/ 29 October 1999

Heavily heavenly

Stephen Gray

Review of the week

Jana Cilliers’s wonderful solo performance is by now so esteemed that another recommendatory report on it would seem irrelevant. Currently well into her run at the Momentum in Pretoria’s State Theatre (until November 6, when it will be transferring to Johannesburg’s Civic Theatre), she is fast confirming her status as a national treasure.

All the elements are right for her show to keep succeeding. It has sponsorship from the National Arts Council. Ingrid Jonker is her topic – yes, the youthful Afrikaans poet whose devastating protest poem against the pass laws Nelson Mandela chose to recover at the opening of Parliament in 1994. That stage-space is hallowed, with an awesome technological back-up.

Now is also the moment to revive and discuss difficult cultural issues, like the life-sacrifice a poet made in order to be heard, and her sometimes tasteless way of dramatising her message.
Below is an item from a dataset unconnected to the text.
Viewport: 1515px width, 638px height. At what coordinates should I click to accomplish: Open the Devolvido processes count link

Outside the parking on the night I attended the show were placard-wavers protesting against Jesus Christ Superstar; one wonders what they would make of that irreverent Ingrid Jonker superpoet.

The nature of Opdrag: Ingrid Jonker should be sorted out. The title means an assignment or mandate to focus on her life and work, but this is no dressed-up recital of well-known items. Rather it is an ingenious, twisting script by Ryk Hattingh, sometimes solumn and anguished, sometimes twittery and even funny with hysteria. It is the confession of a powerful, puzzled Nineties diva who happens to be obsessed with Jonker, that existentialist rebel of a whole generation before.
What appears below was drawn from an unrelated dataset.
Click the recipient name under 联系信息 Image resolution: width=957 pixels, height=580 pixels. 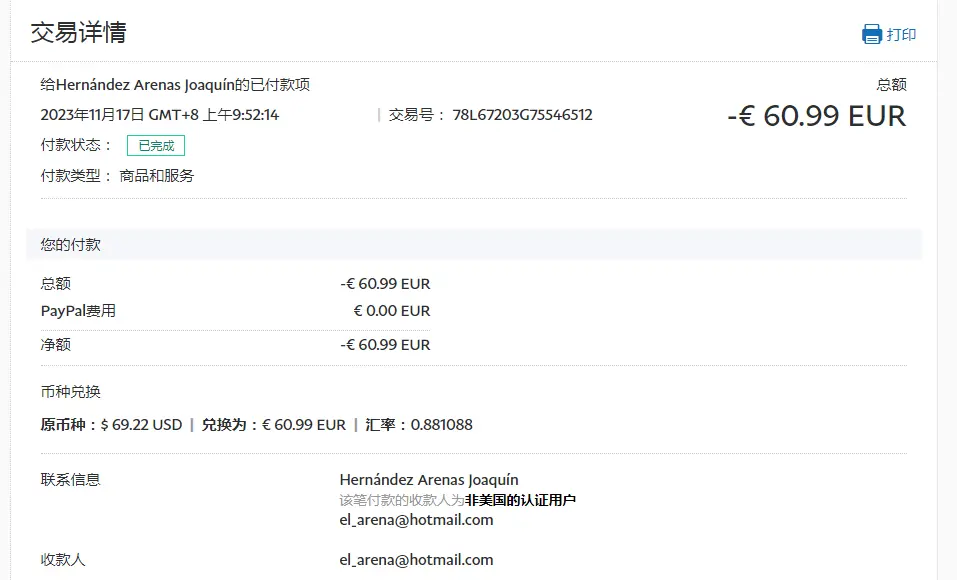point(428,480)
So the issue is to recuperate and present the admired departed. Who was she really, anyway? And the outcome, after all, is a rather bleak, although affirmative, one: that yes, a presentation of Jonker would just be possible. So much for philosophical fiddle-faddle.

But this means, in stage terms, that the quotations from Jonker, when they get dropped in, do come across as very surprising and fresh. The one about the child killed at Nyanga is horribly shocking. By contrast, the one about little madeliefie daisies in Namaqualand is so pure. The pig’s view of a Christmas banquet is now truly gross. Good use is made of an SABC radio interview with Jonker; here we now see her as clear and firm in her poetic goals, while quite unable to field her interviewer’s philistinism.

On a vast stage, all Cilliers has as her comfort zones are a chair to plonk down on and a frame in which she may pose (and later deliciously swing). She treads in white paint, leaving footprints into the dark in a chilling enactment of Jonker’s suicide, retreating back to nature, disappearing into the sea (aged a mere 32, in 1965). These are simple effects, devised by director Mark Graham, which deliver impressive, memorable results.

At times, the commanding, oh so good- looking Cilliers is merely a face under leonine locks, a wrist with a bangle, a bare toe or two under rumpled pantaloons, caught in the magically fluid lighting like bits of some great Greek statue: smashed, beaten, just an aria of distress .

Still, how to stage such a paradoxical subject? Cilliers has a go at Jonker as feature film, Jonker as opera and very wickedly at Jonker as an item on the African Mirror newsreels, where whoever had the mike, like Dr Hendrik Verwoerd, had the power. There are some cringe-making asides, like the presentation of the list of donations to seed the memorial poetry competition in her name: Nadine Gordimer (and indeed many others): R10; Jack Cope (who would consolidate her reputation for the rest of his days): R14; Andr Brink: R20; Uys Krige (who doted upon her): all of R48.

This team is not that generous, either. They do not quite do Jonker justice by writing off her literary activism as merely politically correct. She liked to give out that she was born poor, yet her father was the MP who designed the apartheid censorship system and she went to Wynberg Girls High, after all. She maintained that she wrote her poems in cafs, on the Clifton bus and between shifts down at the factory, yet won bursaries from no less than Ernest Oppenheimer.

But the point is surely this: before the Sestigers went all show-off, she did like no one else say what needed to be said, that the same human heart beats in the pew and in the pub, in palaces and also in pondoks. Perhaps that was even braver of her than may be recreated today. And tough to repeat.